Anecdotally, growing up in the nineteen-eighties and nineties (in England and then the US), I perceived "gay" as an insult growing in popularity directly alongside the widening awareness of the concept of "gay" as an identity. I was acutely sensitive to the one due to my private identification with the other, and I am quite certain none of the kids I knew were using some hypothetical other tradition of the word.

They called things "gay" precisely because gay people were different and shameful, and because adults discouraged mention of the subject, putting the word into the category of "naughty" (and therefore enjoyable) words that covers sex, genitalia and bodily functions. Using the word in this way reinforced the negative connotations attached to gay people, and continues to do so even as diverse sexual identities become gradually more accepted.

Looking for separate explanations of the derogatory and descriptive senses of the word is misdirected; the referent is the same, it's just that the derogatory uses are attempts to hang disapproving connotations upon it.

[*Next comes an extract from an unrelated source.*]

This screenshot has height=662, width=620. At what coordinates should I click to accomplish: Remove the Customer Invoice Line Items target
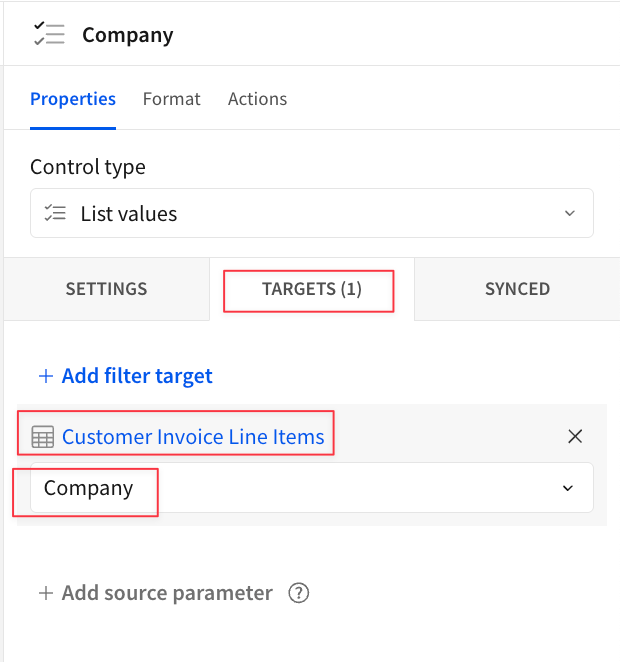pyautogui.click(x=575, y=436)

UPDATE: here's a snapshot of the evolving popular meaning of "gay" in 1986.


No, gay used pejoratively has no special meaning to distinguish it from any other slight meant to disparage and discredit those whom it refers to. Their only real “meaning” is to be mean. It’s just like calling something lame, which is casually insensitive to people who cannot walk or run easily.

In this way, this is just like any other slur based on race or national origin or religion or sex or disability physical or mental, or on anything else that the execrable dregs of humanity use against their fellow man.

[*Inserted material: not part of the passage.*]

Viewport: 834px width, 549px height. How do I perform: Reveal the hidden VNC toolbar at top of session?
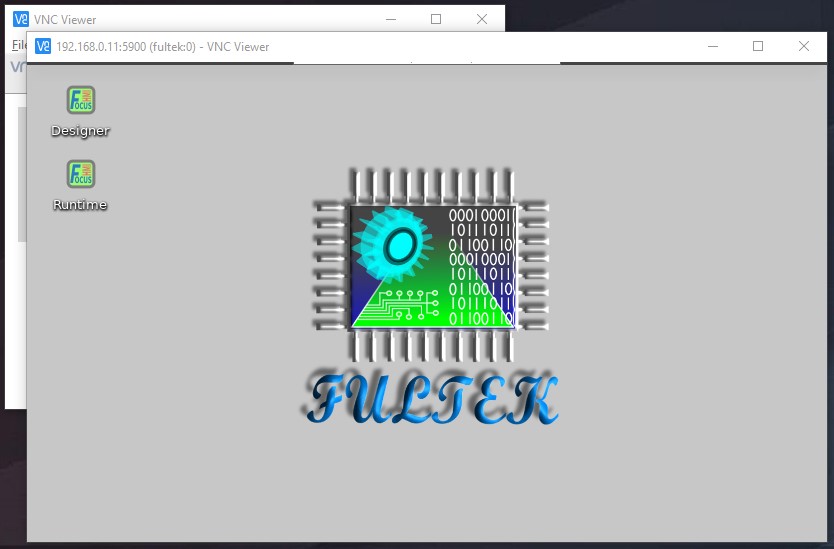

I will not besmirch this site by enumerating a list of spiteful examples of these, but I’m sure countless many of the same bilious character come readily to mind once you try to think of some.

Such insults are nothing but base stigmatizations — rank put-downs, if you would — committed by xenophobic churls and others of equally low breeding, empathy, intellect, courtesy, and judgement.

Whether done in casual passing or as an active affront, every single one of these slurs is verbal violence but thinly veiled and summarily vile. They can be used as hate speech — and often are. Their intent is to dehumanize and sometimes even demonize those whom such speakers perceive to be “different” from themselves, and by extension inherently inferior from them.

That is their “meaning”.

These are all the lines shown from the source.